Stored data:
▬▬▬

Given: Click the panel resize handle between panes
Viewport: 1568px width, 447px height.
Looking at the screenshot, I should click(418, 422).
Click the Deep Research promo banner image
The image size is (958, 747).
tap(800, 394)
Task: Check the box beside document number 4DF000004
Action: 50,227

▬▬▬

Transcribe the records in full, so that each line reads exactly as before.

EXPECTED OUTPUT —
Given: Click the panel resize handle between panes
Viewport: 1568px width, 447px height.
Looking at the screenshot, I should click(418, 422).
Click the Deep Research promo banner image
The image size is (958, 747).
tap(800, 394)
Task: Check the box beside document number 4DF000004
Action: 50,227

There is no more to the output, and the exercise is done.